Pathologizing poverty has been a long-term, ongoing—and sadly, highly successful—project of the right in this country. From Scott Walker’s recent appeal to PEOTUS Donald Trump to allow the state of Wisconsin to drug-test food-stamp recipients, to House GOP plans to make it harder to qualify for aid, the goal is to punish and stigmatize the poor while eliminating programs that help lift them out of poverty.
Fox News essentially functions as the media arm of the Republican Party, and on Wednesday it did its part to undermine a program that helps 44 million poor Americans. To that transparent end, an episode of “Fox & Friends” featured a segment titled, “Food Stamp Fraud at All-Time High: Is It Time to End the Program?” The piece goes on to claim that USDA figures reveal “$70 million of taxpayer money was wasted in 2016 due to food stamp fraud.”
There are a number of problems with this episode, from the false fact buried in the query to the absurd answer it proposes. Obviously, no, we shouldn’t scrap a program that serves 44 million needy people, because that would be disastrous for families, children and communities around the country. Especially since it’s an argument based on lies and obfuscation, as Mother Jones writer Kevin Drum points out:
First, I have no idea where Fox’s $70 million figure comes from—and I looked pretty hard for it. The Fox graphic attributes it to “2016 USDA,” but as near as I can tell the USDA has no numbers for SNAP [Supplemental Nutrition Assistance Program] fraud more recent than 2011.
Drum goes on to note that even if the imaginary figure were real, it would account for a tiny fraction of cases.
That’s not all: $70 million is a startlingly low figure. In the most recent fiscal year, SNAP cost $71 billion, which means that fraud accounted for a minuscule 0.098 percent of the program budget.
So, less than 1 percent of program costs went to fraudulent cases. As Drum notes, that’s not to suggest that having $70 million go to people who weren’t eligible to receive the money isn’t problematic.
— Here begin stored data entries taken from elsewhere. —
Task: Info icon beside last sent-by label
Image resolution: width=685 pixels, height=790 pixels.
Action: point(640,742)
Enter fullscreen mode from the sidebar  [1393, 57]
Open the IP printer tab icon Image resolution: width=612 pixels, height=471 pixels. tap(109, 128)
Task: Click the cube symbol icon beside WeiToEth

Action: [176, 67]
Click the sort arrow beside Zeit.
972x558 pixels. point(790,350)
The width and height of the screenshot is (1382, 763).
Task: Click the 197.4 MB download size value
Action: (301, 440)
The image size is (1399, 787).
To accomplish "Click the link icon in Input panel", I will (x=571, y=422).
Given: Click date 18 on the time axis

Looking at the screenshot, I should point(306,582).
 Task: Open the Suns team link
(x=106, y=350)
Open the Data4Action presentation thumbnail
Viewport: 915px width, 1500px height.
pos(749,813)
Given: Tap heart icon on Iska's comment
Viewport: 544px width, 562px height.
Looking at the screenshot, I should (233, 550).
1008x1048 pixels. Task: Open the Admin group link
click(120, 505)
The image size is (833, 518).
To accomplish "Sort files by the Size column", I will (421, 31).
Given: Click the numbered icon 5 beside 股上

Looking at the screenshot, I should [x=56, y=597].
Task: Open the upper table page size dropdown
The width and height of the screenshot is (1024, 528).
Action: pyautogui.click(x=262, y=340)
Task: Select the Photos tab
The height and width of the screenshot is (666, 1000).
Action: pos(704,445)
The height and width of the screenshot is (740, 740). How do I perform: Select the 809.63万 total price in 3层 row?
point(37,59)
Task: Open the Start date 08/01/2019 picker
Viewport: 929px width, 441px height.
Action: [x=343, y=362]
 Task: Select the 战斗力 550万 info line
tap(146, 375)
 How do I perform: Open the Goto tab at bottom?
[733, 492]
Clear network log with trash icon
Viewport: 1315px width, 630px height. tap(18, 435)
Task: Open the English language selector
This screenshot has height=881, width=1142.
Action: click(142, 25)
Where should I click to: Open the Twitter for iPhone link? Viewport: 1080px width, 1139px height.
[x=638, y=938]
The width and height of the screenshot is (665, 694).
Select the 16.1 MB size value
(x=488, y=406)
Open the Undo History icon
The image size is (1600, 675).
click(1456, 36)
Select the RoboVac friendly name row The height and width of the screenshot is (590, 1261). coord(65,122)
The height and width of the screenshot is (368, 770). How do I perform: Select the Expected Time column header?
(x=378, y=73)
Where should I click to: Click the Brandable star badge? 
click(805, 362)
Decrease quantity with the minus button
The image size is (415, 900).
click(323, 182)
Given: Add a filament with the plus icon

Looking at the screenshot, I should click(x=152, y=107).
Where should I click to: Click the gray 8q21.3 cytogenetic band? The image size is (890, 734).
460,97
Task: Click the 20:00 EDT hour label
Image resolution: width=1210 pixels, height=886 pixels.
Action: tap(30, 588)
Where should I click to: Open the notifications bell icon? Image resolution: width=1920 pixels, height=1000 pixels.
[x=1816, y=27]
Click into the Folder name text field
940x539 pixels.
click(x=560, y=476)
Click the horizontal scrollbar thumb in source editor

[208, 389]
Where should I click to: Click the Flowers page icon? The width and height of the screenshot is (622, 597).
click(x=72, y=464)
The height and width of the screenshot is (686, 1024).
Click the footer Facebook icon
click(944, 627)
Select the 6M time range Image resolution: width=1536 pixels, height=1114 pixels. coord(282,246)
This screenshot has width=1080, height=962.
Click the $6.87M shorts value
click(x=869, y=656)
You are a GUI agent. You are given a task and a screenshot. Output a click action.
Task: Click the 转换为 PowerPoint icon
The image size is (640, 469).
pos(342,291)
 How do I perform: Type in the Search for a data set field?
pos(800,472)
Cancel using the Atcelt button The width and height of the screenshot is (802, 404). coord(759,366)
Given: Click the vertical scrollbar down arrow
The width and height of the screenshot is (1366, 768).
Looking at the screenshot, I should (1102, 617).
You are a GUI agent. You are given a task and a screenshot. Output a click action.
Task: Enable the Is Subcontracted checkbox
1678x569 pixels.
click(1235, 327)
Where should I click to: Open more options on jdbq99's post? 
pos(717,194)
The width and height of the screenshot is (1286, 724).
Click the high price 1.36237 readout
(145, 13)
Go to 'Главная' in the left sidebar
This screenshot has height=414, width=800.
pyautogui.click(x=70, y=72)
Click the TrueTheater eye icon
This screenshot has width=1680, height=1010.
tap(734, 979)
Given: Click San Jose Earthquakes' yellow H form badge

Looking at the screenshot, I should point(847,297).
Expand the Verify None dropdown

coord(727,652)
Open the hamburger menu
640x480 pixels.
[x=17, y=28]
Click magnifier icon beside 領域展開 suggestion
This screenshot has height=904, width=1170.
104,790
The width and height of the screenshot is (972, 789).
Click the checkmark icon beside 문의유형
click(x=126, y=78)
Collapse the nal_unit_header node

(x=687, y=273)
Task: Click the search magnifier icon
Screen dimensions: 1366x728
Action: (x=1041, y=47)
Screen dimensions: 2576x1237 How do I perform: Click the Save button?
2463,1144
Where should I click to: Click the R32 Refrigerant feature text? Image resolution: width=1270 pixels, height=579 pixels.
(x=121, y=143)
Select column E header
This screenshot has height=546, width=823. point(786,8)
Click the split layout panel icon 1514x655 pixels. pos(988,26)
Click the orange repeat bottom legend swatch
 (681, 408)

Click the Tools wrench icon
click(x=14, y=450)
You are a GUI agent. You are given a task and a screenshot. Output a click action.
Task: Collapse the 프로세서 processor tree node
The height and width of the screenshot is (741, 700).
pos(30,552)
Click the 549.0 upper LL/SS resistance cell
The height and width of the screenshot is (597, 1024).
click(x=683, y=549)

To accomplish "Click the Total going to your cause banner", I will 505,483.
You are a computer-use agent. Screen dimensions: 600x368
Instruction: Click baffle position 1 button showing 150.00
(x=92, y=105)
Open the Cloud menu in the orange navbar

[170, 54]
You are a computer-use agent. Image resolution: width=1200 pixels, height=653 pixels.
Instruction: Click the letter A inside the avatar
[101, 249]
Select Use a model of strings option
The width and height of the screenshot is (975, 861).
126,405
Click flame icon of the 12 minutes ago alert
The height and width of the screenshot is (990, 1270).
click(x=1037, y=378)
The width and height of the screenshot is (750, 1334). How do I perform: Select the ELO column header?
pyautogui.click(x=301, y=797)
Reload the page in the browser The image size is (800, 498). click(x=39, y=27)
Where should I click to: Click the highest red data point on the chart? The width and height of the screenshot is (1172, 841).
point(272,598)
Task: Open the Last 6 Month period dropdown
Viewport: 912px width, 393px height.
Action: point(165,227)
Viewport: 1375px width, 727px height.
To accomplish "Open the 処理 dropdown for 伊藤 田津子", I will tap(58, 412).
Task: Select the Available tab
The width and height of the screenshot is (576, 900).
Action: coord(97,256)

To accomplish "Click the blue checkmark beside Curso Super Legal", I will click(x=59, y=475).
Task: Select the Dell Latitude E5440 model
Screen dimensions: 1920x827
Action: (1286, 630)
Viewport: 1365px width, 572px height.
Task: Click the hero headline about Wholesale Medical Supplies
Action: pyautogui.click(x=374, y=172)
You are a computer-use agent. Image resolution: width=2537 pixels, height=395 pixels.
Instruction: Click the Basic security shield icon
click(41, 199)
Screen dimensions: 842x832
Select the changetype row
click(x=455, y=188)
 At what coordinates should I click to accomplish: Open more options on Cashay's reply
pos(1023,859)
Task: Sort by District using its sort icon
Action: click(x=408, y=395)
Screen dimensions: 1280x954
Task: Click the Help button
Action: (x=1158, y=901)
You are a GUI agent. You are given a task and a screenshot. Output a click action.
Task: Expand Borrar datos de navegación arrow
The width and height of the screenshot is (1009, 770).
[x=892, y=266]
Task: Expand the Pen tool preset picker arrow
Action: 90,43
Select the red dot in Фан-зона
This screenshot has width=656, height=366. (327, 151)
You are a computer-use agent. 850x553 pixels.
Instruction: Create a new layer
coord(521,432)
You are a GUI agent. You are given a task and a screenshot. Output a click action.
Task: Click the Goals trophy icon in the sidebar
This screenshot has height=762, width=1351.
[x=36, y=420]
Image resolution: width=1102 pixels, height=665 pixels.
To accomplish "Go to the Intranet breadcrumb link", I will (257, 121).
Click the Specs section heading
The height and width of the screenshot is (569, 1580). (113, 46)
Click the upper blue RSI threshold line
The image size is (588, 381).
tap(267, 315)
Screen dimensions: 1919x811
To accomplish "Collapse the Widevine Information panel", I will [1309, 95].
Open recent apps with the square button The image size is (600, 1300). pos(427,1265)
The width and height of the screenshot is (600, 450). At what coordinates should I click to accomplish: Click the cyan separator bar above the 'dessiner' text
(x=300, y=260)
But as the Washington Post points out, if we really wanted to make sure federal funds aren’t being wasted in unnecessary places, there are a few other sites we might want to look first.
Earlier this month, The Washington Post revealed that the Defense Department had deep-sixed recommendations that might save the agency up to $125 billion over the course of five years. “Pentagon leaders had requested the study to help make their enormous back-office bureaucracy more efficient and reinvest any savings in combat power,” our Craig Whitlock and Bob Woodward wrote. “But after the project documented far more wasteful spending than expected, senior defense officials moved swiftly to kill it by discrediting and suppressing the results.” That’s a potential savings of $25 billion a year — 357 times the amount of waste in the SNAP program.
Another example. On Wednesday, we reported about a long-running scam operated by Leonard Francis, a Navy contractor who, over the course of several years, defrauded the government to the tune of $35 million.
“As of writing, Fox News has not questioned whether we should disband the Navy,” the Post wryly notes.
In fact, we can be 100 percent certain that the network would attack any messenger who suggests American military spending should be cut, though the U.S. spends more on its armed forces than the next eight nations combined. Yet Fox has no problem suggesting, based on flimsy evidence and illogical reasoning, that we should let millions of American adults and children go hungry. If the election of Trump wasn’t enough proof of the right’s complete and utter lack of morals, there’s new evidence emerging all the time.